When you think of Greek cheese, you probably think of salads topped with feta. Or — if you’re old enough to have frequented restaurants before the days of increased fire code safety — you think of cheese with flames shooting up from it and a waiter yelling “Opa!” (That dish, saganaki, is typically made with kasseri cheese and lemon juice. Fried halloumi cheese is delicious, too.)
Although I didn’t know it at the time, I used to adore another simple dish based on Greek cheese: the Old Spaghetti Factory’s pasta tossed with myzithra cheese. When I lived in San Diego, the Old Spaghetti Factory down in the Gaslamp Quarter was my favorite restaurant (where else can you dine inside an old trolley car?), and that dish was my favorite thing on the menu. Makes a lot of sense now that I know myzithra cheese is a member of the made-in-Greece-with-sheep’s-milk family. My favorite cheeses are those made from sheep’s milk, and the Greeks — along with Spanish and Basque cheesemakers — are the masters of sheep milk.

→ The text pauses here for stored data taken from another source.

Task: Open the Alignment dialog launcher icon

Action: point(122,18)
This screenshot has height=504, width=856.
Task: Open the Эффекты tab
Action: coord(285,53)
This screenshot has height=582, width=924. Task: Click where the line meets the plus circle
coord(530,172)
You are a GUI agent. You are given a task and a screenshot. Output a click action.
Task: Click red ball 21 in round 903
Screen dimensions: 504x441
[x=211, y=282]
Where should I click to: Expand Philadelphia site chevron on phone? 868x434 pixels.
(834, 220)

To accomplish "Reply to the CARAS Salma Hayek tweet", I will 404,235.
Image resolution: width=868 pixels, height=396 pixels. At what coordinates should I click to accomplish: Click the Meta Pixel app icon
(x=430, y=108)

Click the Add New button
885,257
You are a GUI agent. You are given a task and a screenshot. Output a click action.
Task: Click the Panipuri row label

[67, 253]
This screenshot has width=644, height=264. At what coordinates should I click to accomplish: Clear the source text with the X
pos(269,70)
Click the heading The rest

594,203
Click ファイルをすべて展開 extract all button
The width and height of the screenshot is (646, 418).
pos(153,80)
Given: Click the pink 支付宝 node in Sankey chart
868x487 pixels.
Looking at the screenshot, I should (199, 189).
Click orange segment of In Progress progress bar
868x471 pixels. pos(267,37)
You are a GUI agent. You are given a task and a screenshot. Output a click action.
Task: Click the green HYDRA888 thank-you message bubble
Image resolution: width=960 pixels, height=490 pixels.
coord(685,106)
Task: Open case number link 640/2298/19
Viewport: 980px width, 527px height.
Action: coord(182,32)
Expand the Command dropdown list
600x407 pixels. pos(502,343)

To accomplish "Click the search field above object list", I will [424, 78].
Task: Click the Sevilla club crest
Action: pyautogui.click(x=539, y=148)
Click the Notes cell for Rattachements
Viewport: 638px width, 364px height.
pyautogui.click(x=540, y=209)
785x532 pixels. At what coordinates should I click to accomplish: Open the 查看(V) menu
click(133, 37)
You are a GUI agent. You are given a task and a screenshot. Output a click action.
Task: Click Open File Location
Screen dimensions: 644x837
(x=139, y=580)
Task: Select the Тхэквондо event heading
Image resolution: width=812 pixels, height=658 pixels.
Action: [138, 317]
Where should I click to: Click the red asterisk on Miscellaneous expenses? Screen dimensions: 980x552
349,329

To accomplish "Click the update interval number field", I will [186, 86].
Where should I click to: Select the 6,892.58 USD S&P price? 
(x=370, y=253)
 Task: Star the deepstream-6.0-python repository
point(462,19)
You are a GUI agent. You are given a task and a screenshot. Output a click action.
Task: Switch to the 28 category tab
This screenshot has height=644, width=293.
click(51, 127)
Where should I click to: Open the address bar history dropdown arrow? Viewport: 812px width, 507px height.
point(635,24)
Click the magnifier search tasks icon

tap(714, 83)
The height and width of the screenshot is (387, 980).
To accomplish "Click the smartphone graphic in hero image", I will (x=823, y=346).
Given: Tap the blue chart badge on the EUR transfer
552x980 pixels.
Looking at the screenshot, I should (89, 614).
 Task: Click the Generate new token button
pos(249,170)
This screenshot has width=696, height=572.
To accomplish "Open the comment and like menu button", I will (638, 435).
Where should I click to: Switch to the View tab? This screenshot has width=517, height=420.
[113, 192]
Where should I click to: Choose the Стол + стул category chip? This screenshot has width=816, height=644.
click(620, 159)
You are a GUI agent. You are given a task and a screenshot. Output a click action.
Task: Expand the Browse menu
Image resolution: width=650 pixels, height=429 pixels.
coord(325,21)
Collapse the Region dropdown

Much to my delight, myzithra cheese is becoming more readily available Stateside. The dry, aged version, that is. I’ve never managed to find the fresh, soft version, although I hear it’s much like ricotta in terms of texture and possible uses. The dry, aged version is decidedly salty and savory and is perfect for grating. It doesn’t melt well, though, so don’t try to make macaroni and cheese with it. And you certainly don’t need to add salt to your recipe if you’re using aged myzithra. In this dish, the cheese’s inherent saltiness pairs nicely with the sweet juiciness of the tomatoes.
Pasta Tossed with Tomatoes & Myzithra
Serves 2, but can be easily doubled or tripled as you see fit.
2 servings whole-grain pasta of your choice (brown rice pasta is a tasty option and is gluten-free)
Chopped tomatoes (I like cherry tomatoes the best since they seem to be the juiciest, but use whatever you like best; I also like a lot of tomatoes, but again that’s your call)
Mzyithra cheese (a little goes a long way)
1 tsp. dried mint
1 tsp. dried oregano
1 T. extra-virgin olive oil
Freshly ground pepper
Prepare the pasta according to package directions. While the pasta is cooking, halve the tomatoes if they’re small or chop them if they’re larger than bite-sized. Grate about 1/3 cup of cheese and be ready to grate more to taste.
Toss the cooked pasta with the remaining ingredients and taste to see if you’d like to add more cheese. This would be lovely topped with chicken sautéed in balsamic vinegar — again, the sweetness of the balsamic would contrast nicely with the salty, savory cheese.